- **Selected passage**:
----------------------------------------

Finance minister Rishi Sunak announced this morning that businesses in the retail, hospitality and leisure sectors are to be given a one-off grant worth up to £9,000, with the measure costing £4 billion across the UK.
“This will help businesses to get through the months ahead –and crucially it will help sustain jobs, so workers can be ready to return when they are able to reopen,” Mr Sunak said.
In addition to the grants, the government will provide £594 million of funding to the devolved governments of Scotland, Wales and Northern Ireland, which are also bringing in stricter measures, including school closures.
Meanwhile, Cabinet Office minister Michael Gove said that he could not say precisely when the lockdown, announced as lasting six weeks, would be lifted, warning of “very, very difficult weeks”.
The measures will be reviewed from 15 February, he said, but the government cannot “predict with certainty” whether they will be lifted then.

----------------------------------------

- **Source information**:
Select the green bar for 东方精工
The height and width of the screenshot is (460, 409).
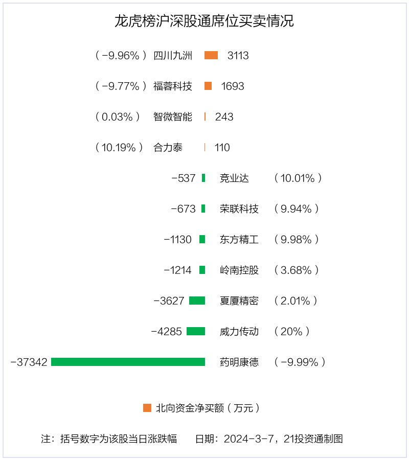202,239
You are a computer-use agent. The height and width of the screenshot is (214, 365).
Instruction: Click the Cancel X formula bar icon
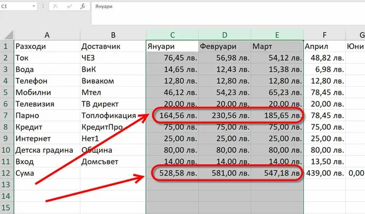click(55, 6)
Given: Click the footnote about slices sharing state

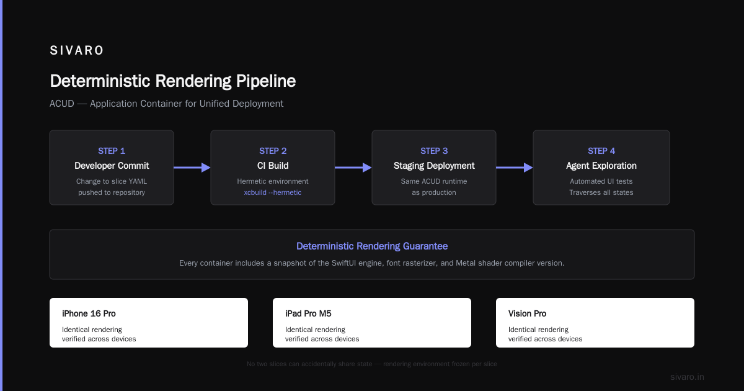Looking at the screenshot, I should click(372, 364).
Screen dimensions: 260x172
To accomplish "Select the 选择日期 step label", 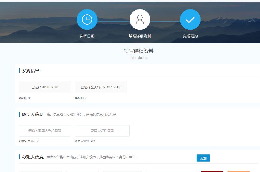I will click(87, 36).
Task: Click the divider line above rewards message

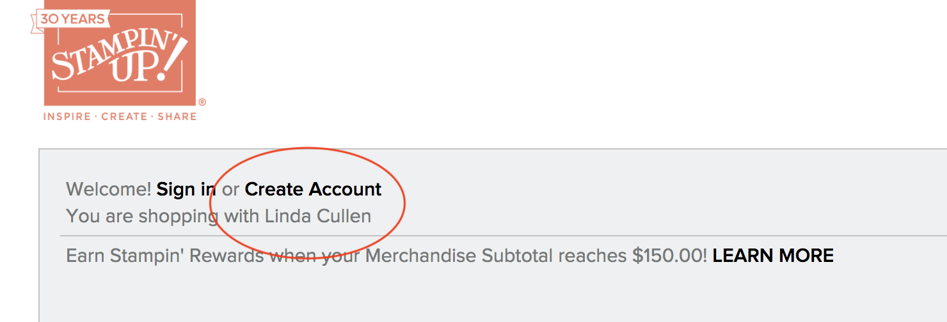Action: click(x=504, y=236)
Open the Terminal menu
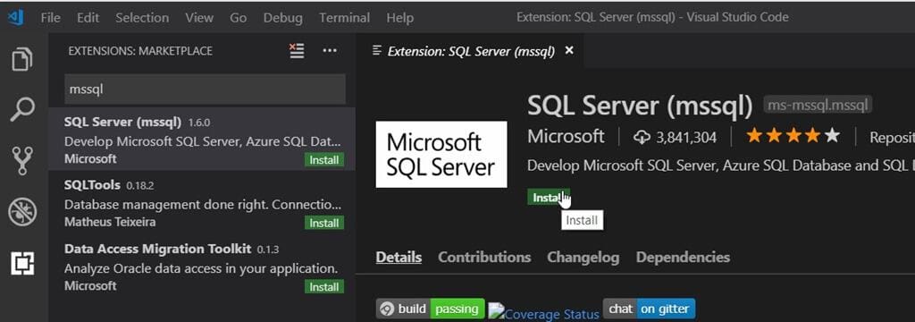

----------------------------------------

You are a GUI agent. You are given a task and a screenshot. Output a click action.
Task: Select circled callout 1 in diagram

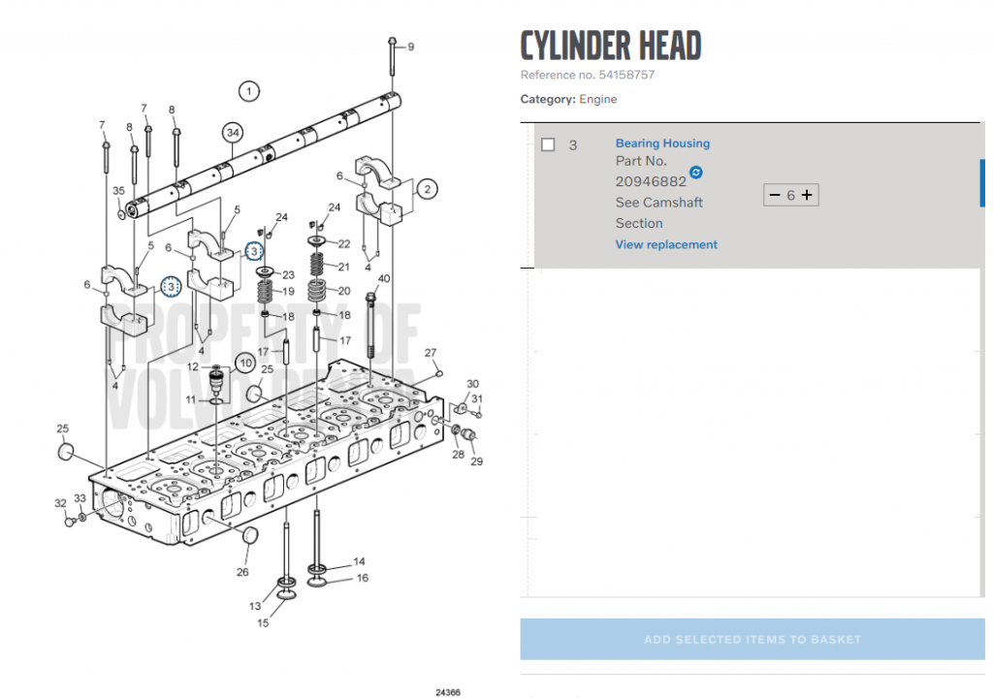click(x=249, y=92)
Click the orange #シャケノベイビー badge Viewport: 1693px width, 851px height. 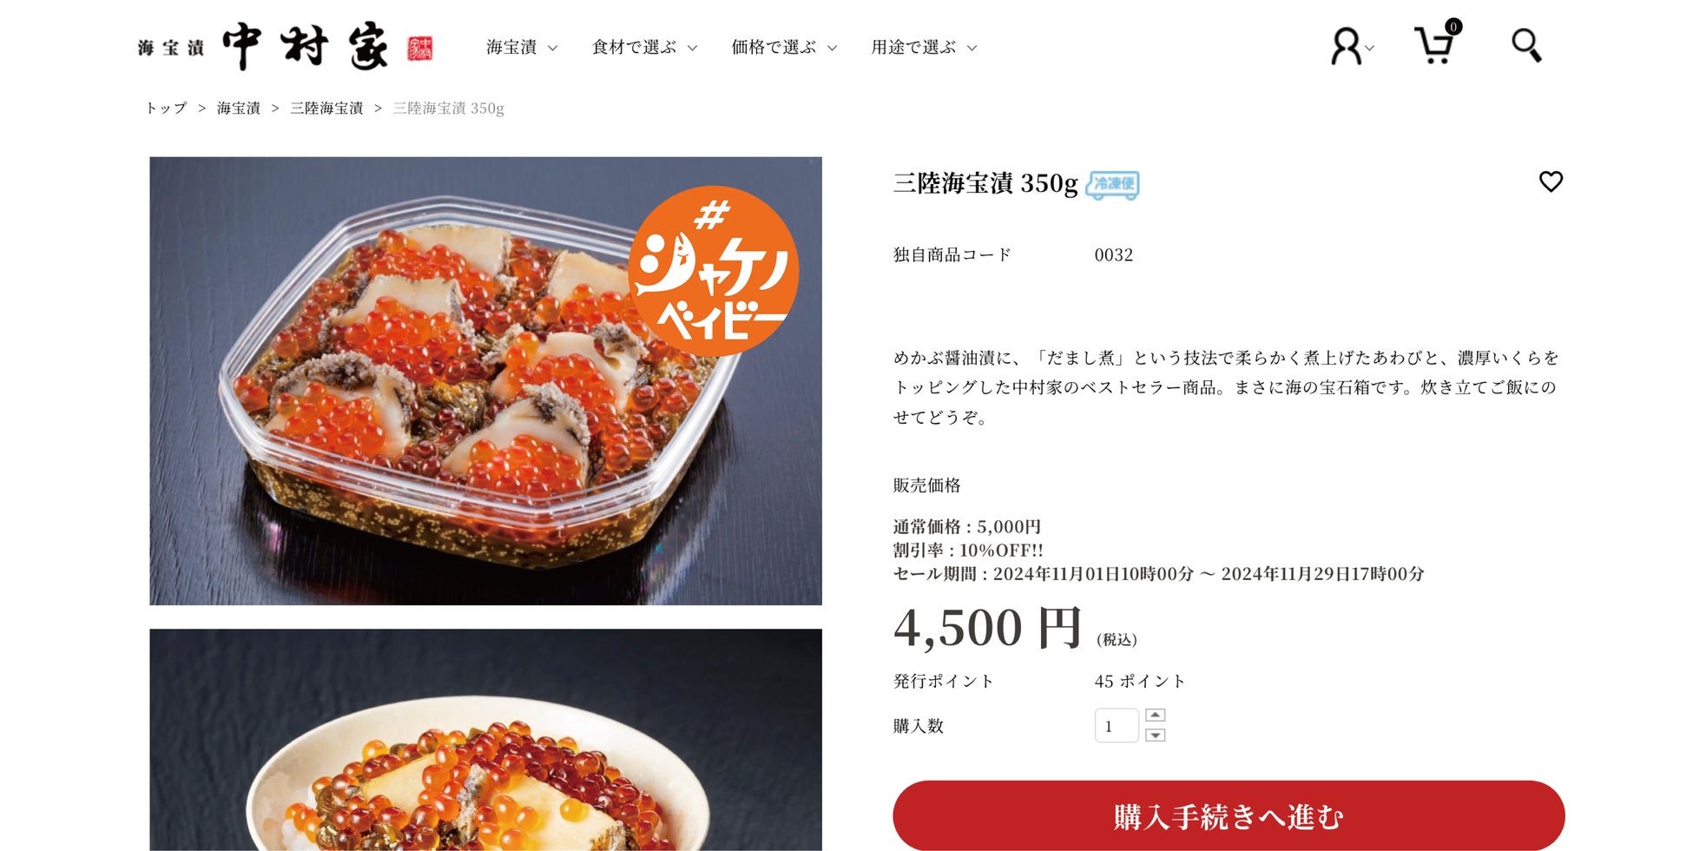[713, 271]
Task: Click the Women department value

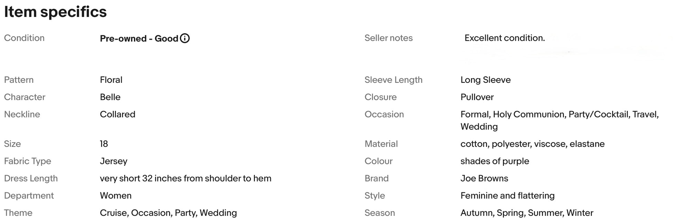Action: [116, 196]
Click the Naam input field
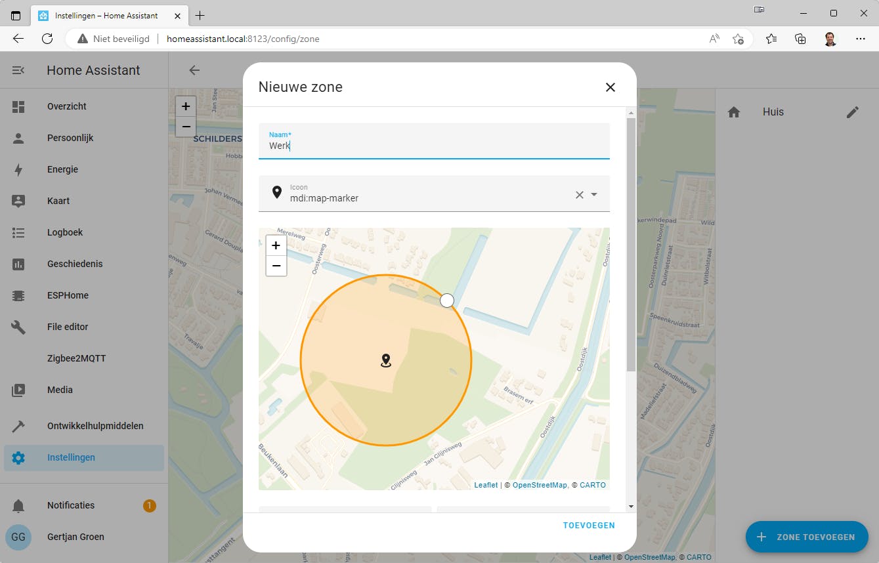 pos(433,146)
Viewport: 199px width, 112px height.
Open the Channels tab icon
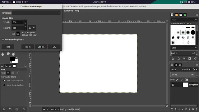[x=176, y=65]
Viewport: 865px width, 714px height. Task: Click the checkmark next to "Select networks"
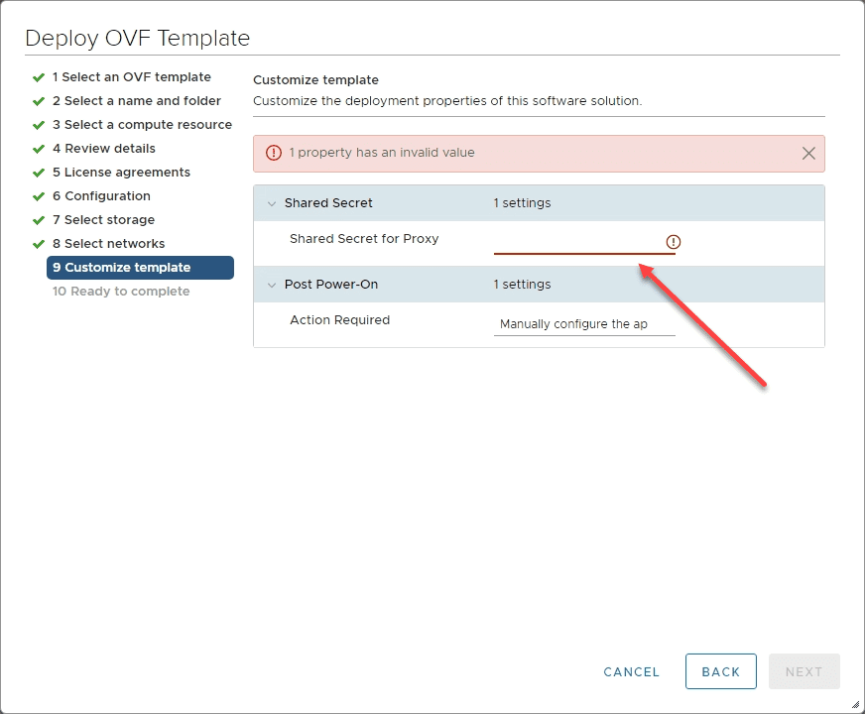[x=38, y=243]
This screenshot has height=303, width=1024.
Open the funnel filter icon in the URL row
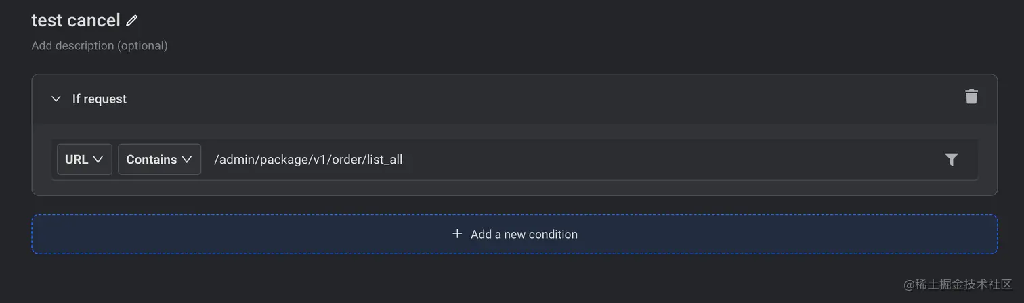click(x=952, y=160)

----------------------------------------

- **Requirement A**: In the passage on lockdown business grants, how much funding will the government give the devolved governments of Scotland, Wales and Northern Ireland?
- **Requirement B**: Carry on the passage on lockdown business grants, starting after its last sentence.

- **Exercise response A**: £594 million.

- **Exercise response B**:
“I think it is right to say that as we enter March we should be able to lift some of these restrictions but not necessarily all,” he added.
Mr Gove also said that A Levels and GSCE exams will not go ahead this year andalternative arrangements will be put in place.
He said the UK could impose new restrictions on international travel. Currently quarantine is compulsory for those arriving from some countries but not virus testing.
Mr Gove said he had discussed this with the leaders of the other UK nations, adding: “We will be coming forward very shortly with new proposals.”
Britain has been among the worst hit in the world by the outbreak, with some 2.7 million cases and 75,431 deaths.